(Stored data)
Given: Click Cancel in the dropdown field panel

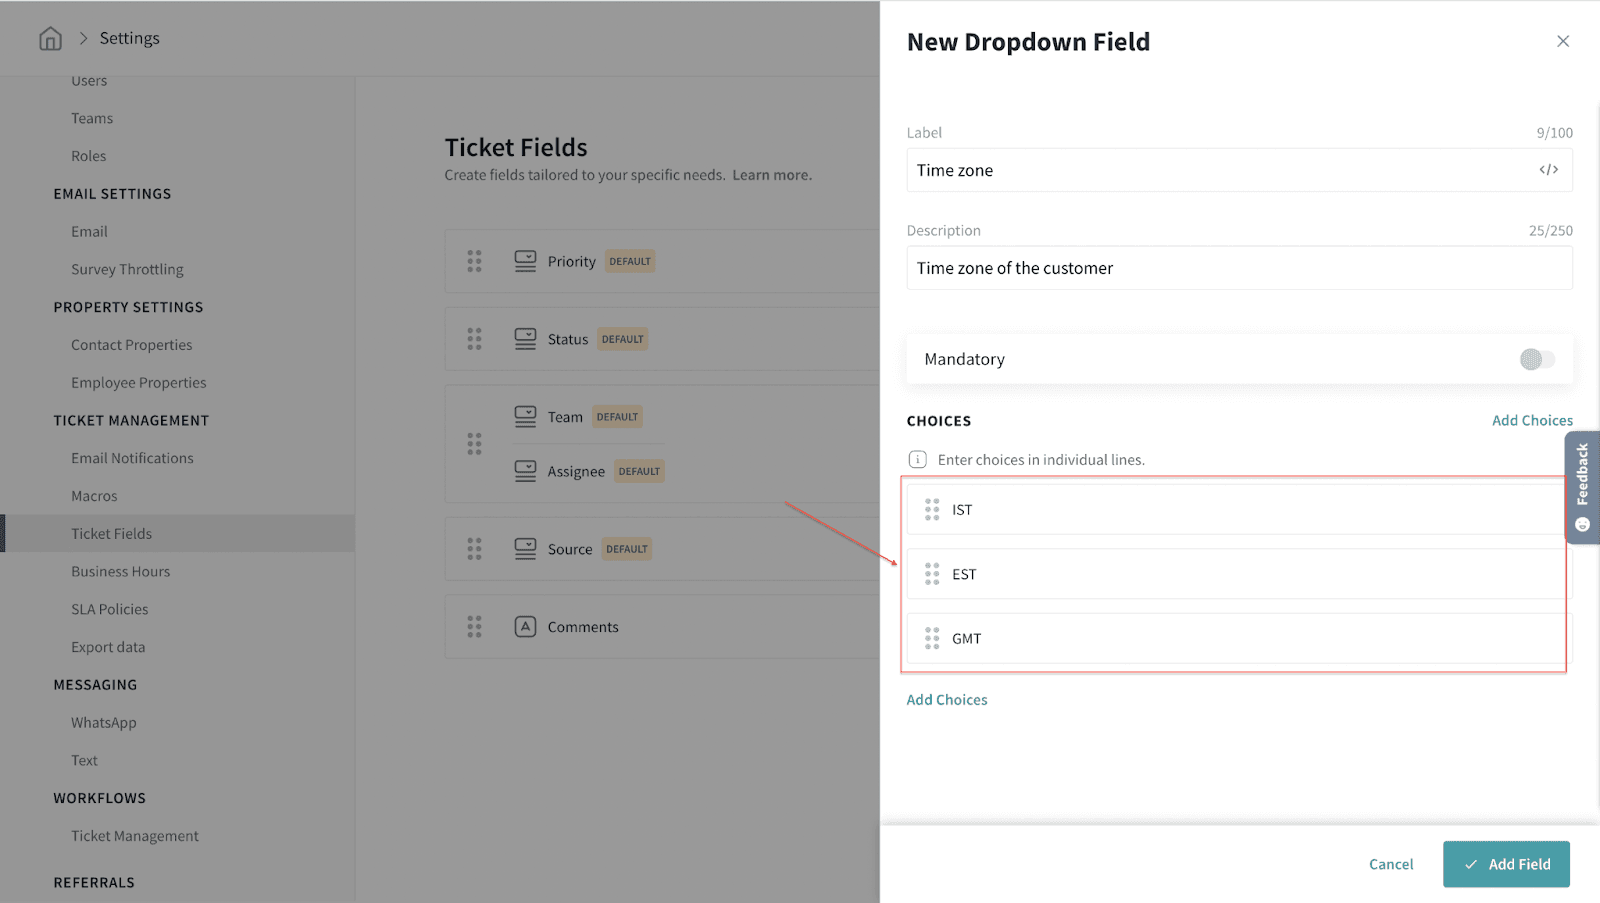Looking at the screenshot, I should [1391, 864].
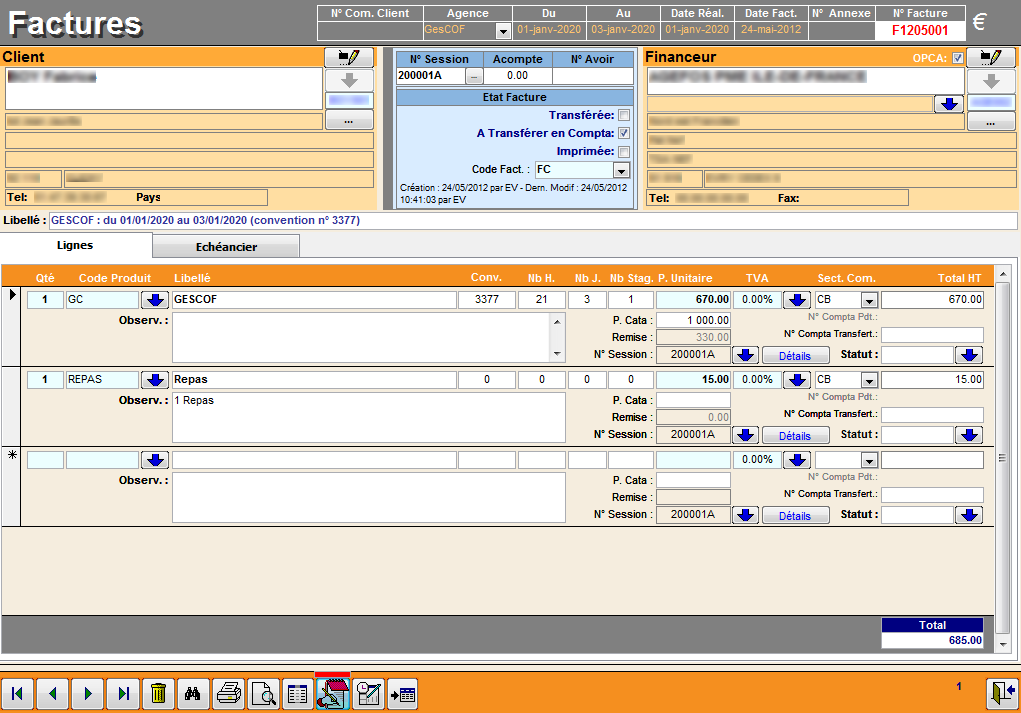Open Sect. Com. dropdown on GESCOF line
This screenshot has width=1021, height=713.
(x=869, y=300)
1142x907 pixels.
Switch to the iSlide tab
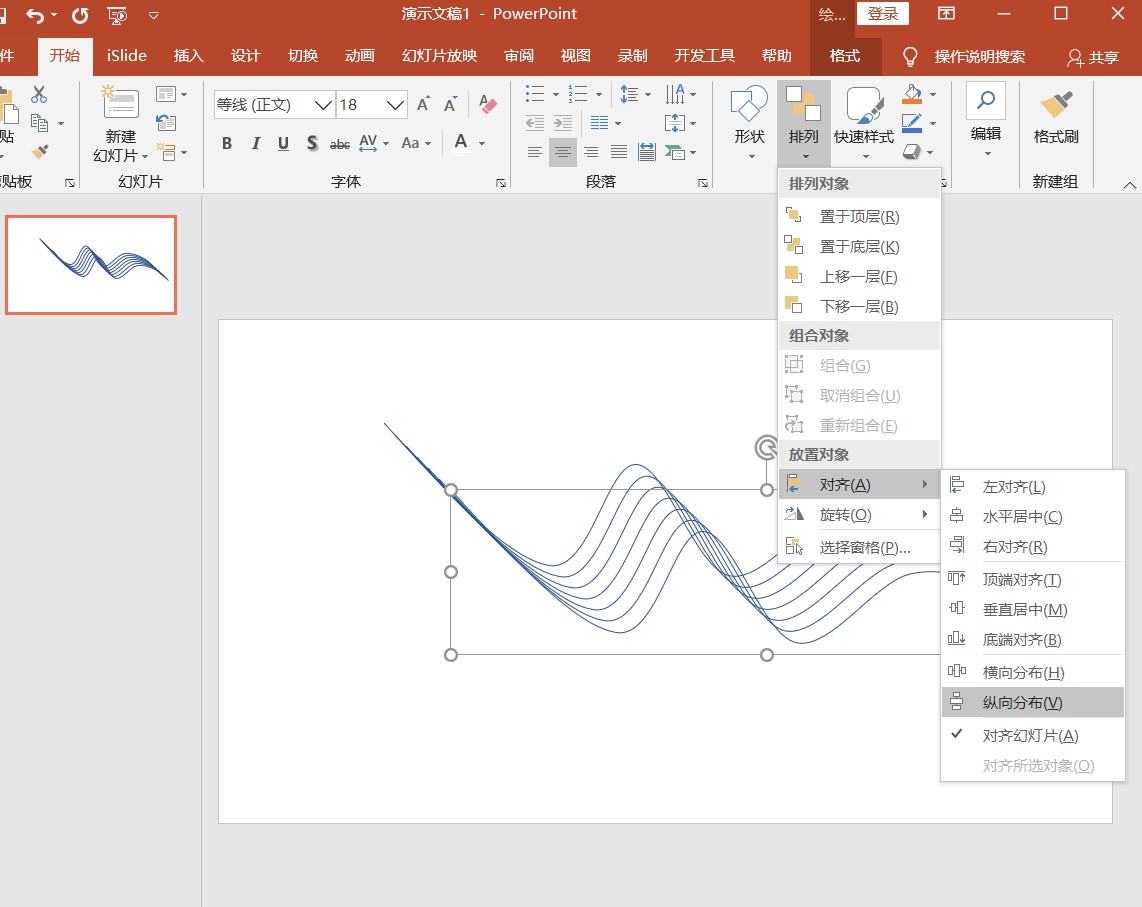pos(127,56)
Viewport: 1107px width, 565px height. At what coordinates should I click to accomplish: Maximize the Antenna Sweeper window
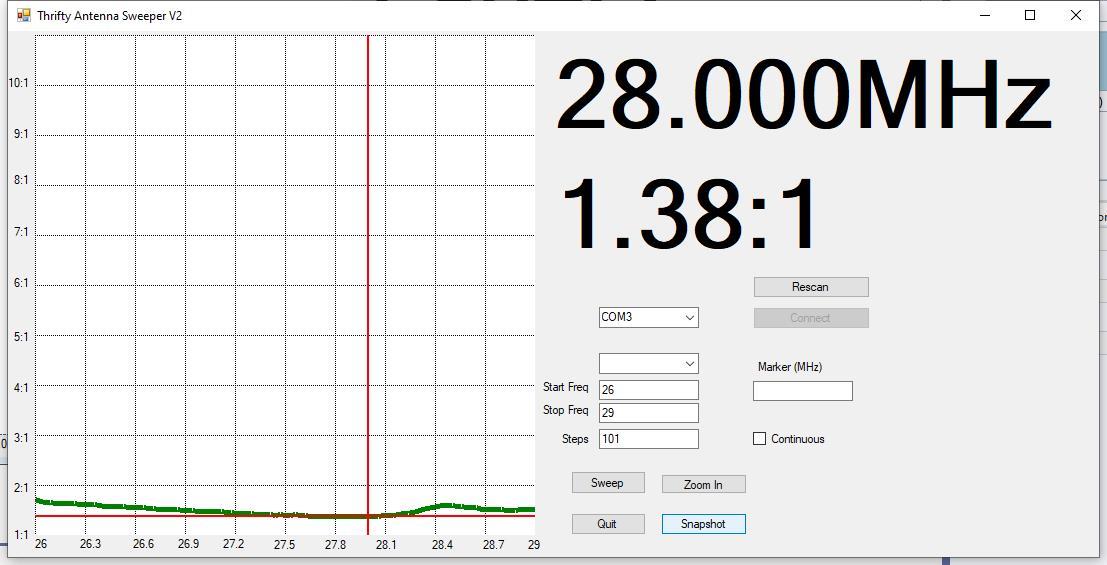1030,15

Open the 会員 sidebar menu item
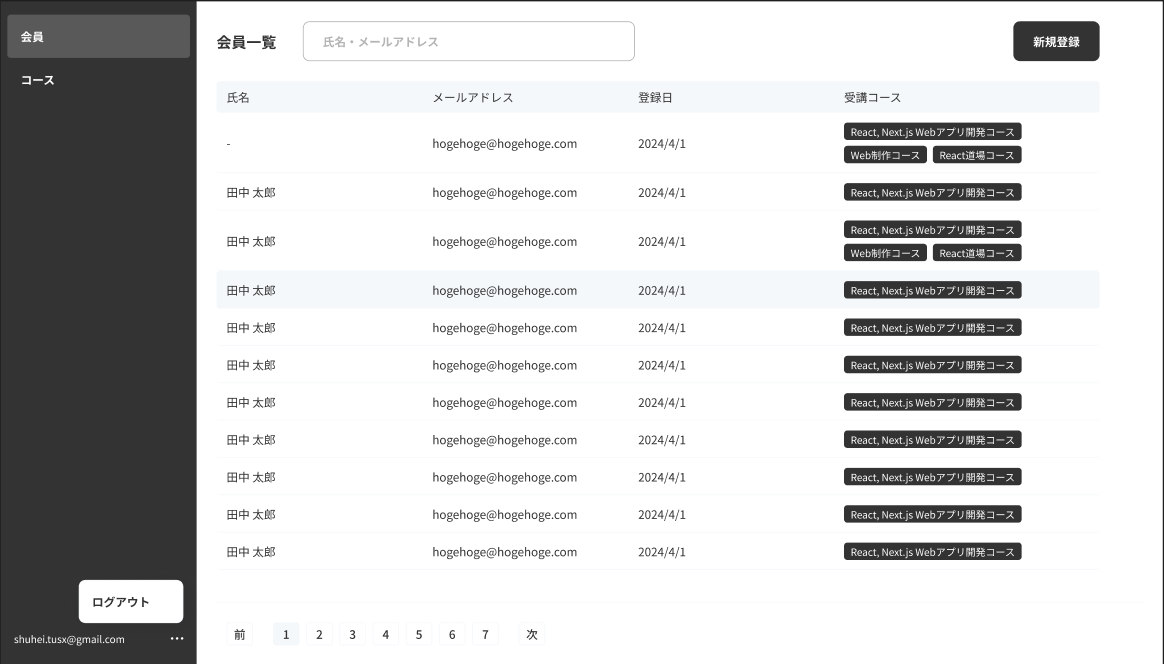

### Description of the task
Reproduce every record in full. Leave out the images.

### Output for this task
Given: Click Cancel in the dropdown field panel

Looking at the screenshot, I should [1391, 864].
Open Sect. Com. dropdown on GESCOF line
This screenshot has width=1021, height=713.
(x=869, y=300)
1142x907 pixels.
Switch to the iSlide tab
pos(127,56)
Viewport: 1107px width, 565px height. At what coordinates should I click to accomplish: Maximize the Antenna Sweeper window
1030,15

Open the 会員 sidebar menu item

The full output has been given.